Die Arbeitsunfähigkeit (AU) kann ab sofort auch per Video festgestellt werden. Das Verfahren ist aber an Bedingungen geknüpft. Der Patient muss aus früherer Behandlung persönlich bekannt sein, außerdem muss die Erkrankung aus ärztlicher Sicht in einer Videosprechstunde untersuchbar sein. Die Feststellung der AU per Video ist somit für Patienten kein selbstverständlicher Anspruch.

Nach einer Videosprechstunde darf eine Erstbescheinigung (Muster 1) zudem nur für maximal sieben Kalendertage ausgestellt werden. Bei fortgesetzter AU muss der Patient die Praxis persönlich aufsuchen.

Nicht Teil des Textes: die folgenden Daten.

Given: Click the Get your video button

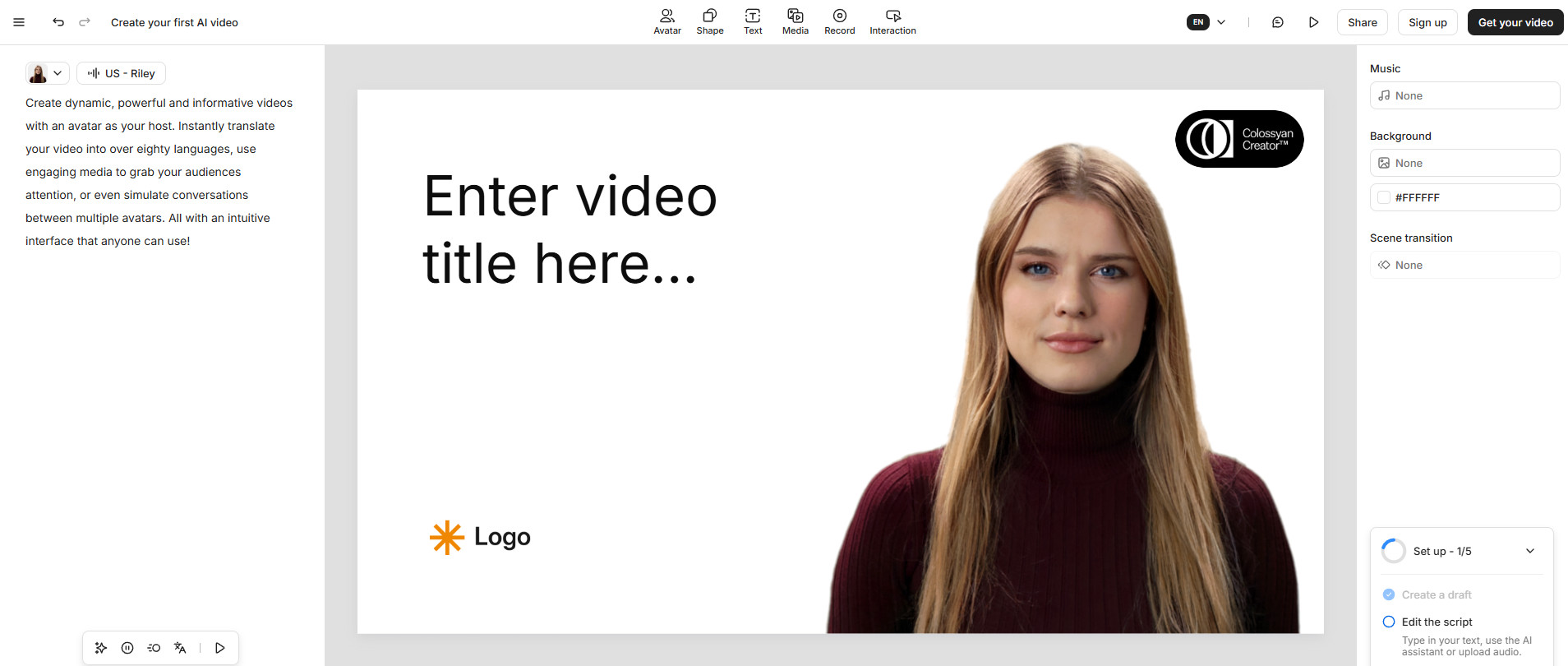Looking at the screenshot, I should [1515, 22].
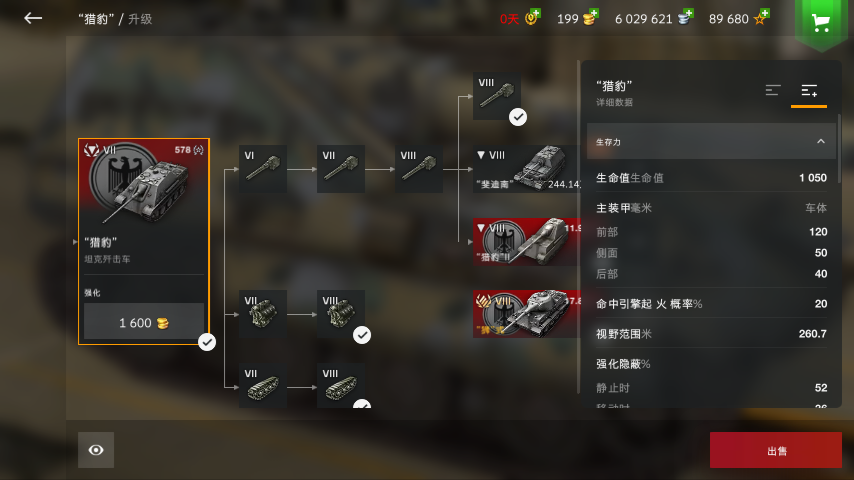Select the tier VII tracks module
The width and height of the screenshot is (854, 480).
point(263,386)
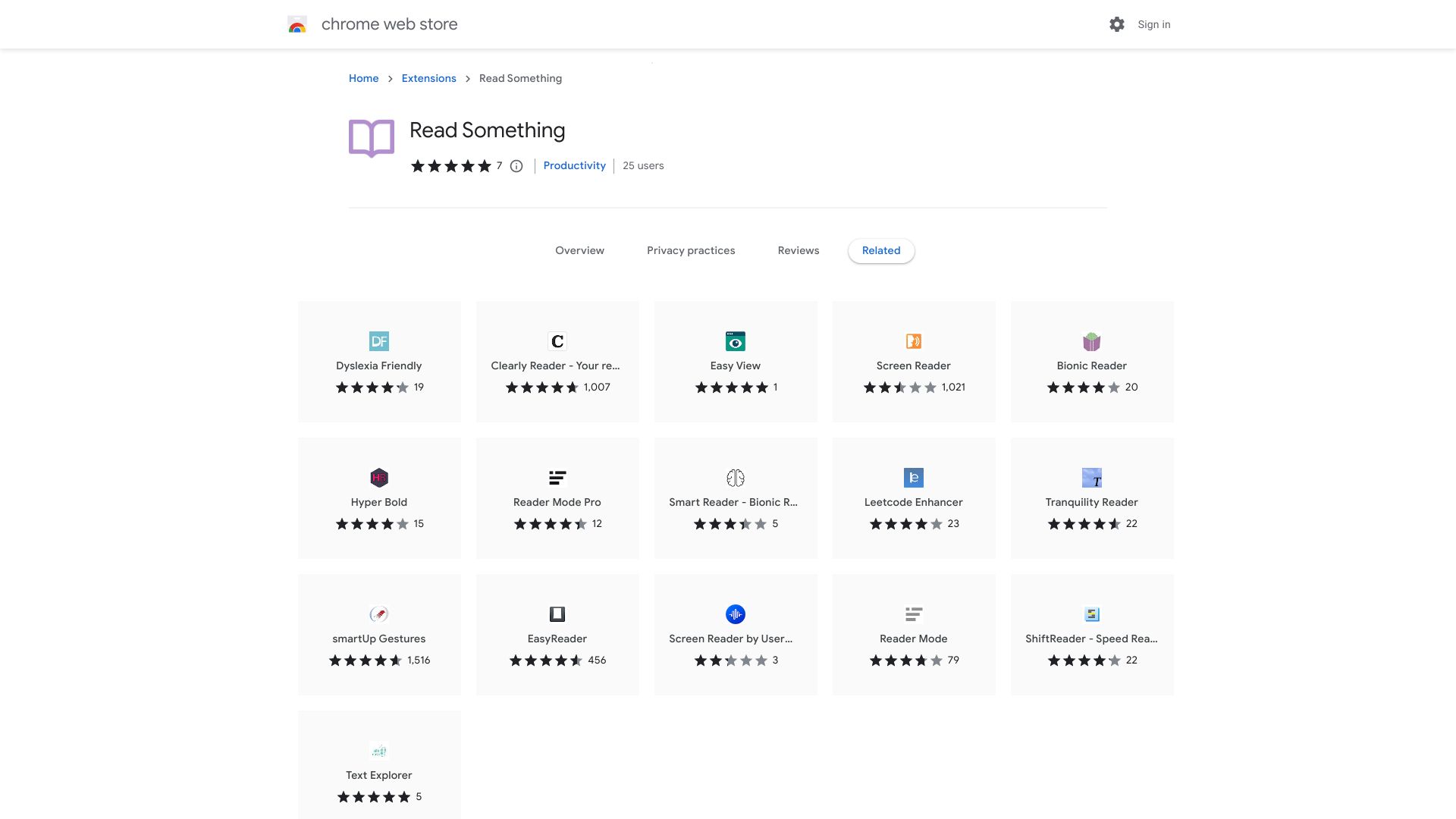Click the Smart Reader brain icon
This screenshot has height=819, width=1456.
[735, 478]
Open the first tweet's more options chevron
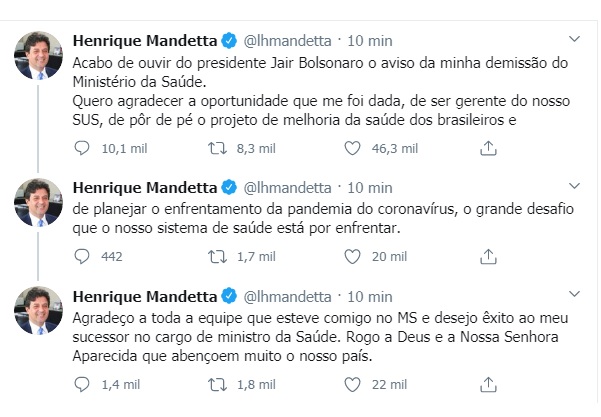The height and width of the screenshot is (417, 601). (x=574, y=40)
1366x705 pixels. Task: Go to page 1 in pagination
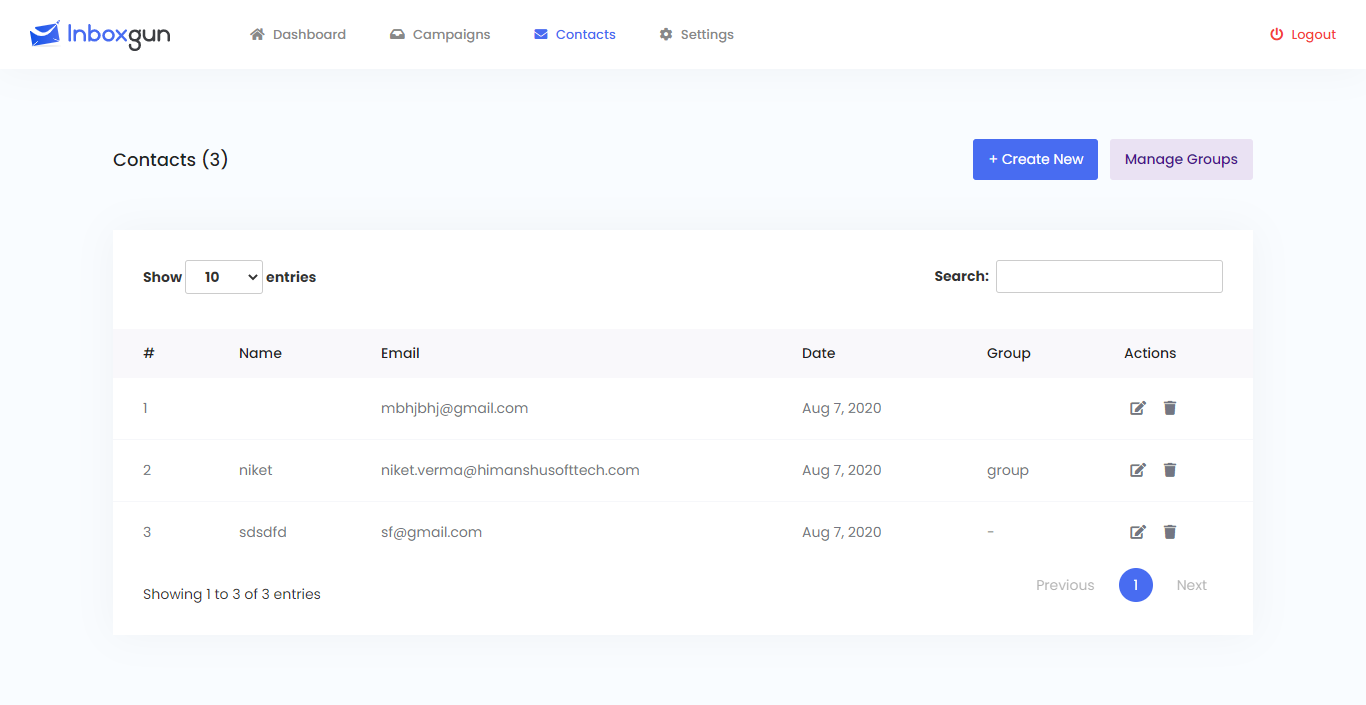pos(1135,585)
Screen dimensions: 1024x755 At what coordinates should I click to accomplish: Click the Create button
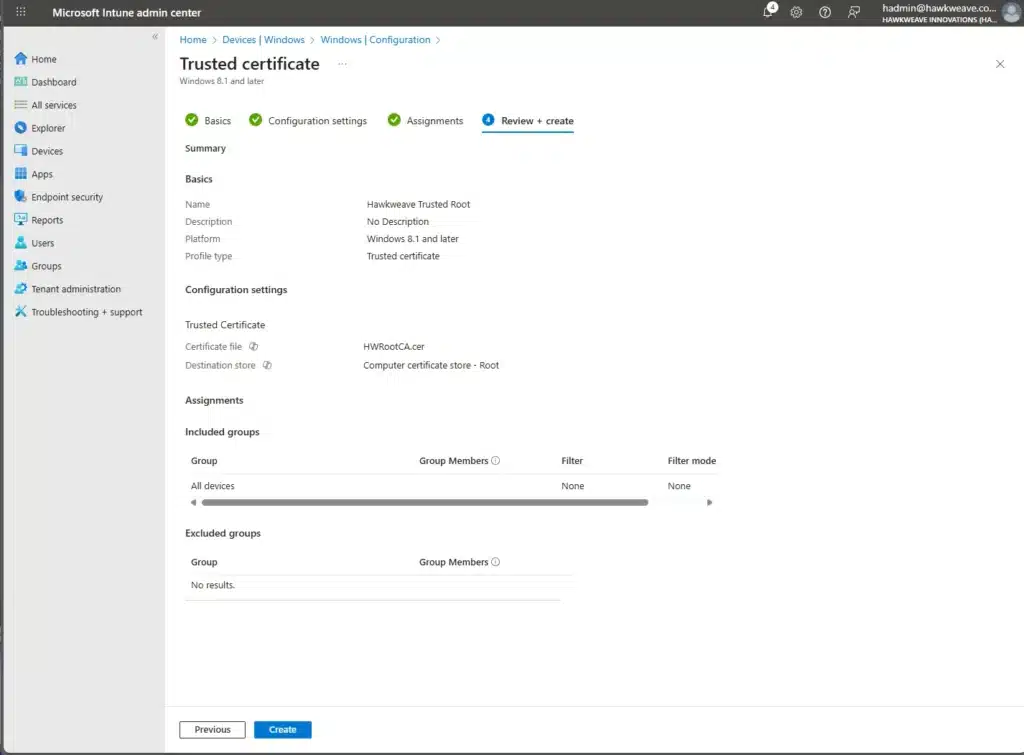(x=282, y=730)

Für den Fall einer Folgebescheinigung per Video gilt, dass diese zulässig ist, wenn bereits zuvor aufgrund unmittelbar persönlicher Untersuchung Arbeitsunfähigkeit wegen derselben Krankheit festgestellt wurde. Patienten können die Folgebescheinigungen dann auch für längere Zeiträume erhalten.

Die Änderung der Arbeitsunfähigkeits-Richtlinie geht auf die Neuregelungen zur Fernbehandlung zurück (keine spezielle Corona-Regelung). Die Bescheinigung der AU aus Basis einer Chat-Befragung oder eines Online-Fragebogens ist weiterhin ausgeschlossen. Die AU-Richtlinie finden Sie auf der Homepage des Gemeinsamen Bundesausschuss (www.g-ba.de).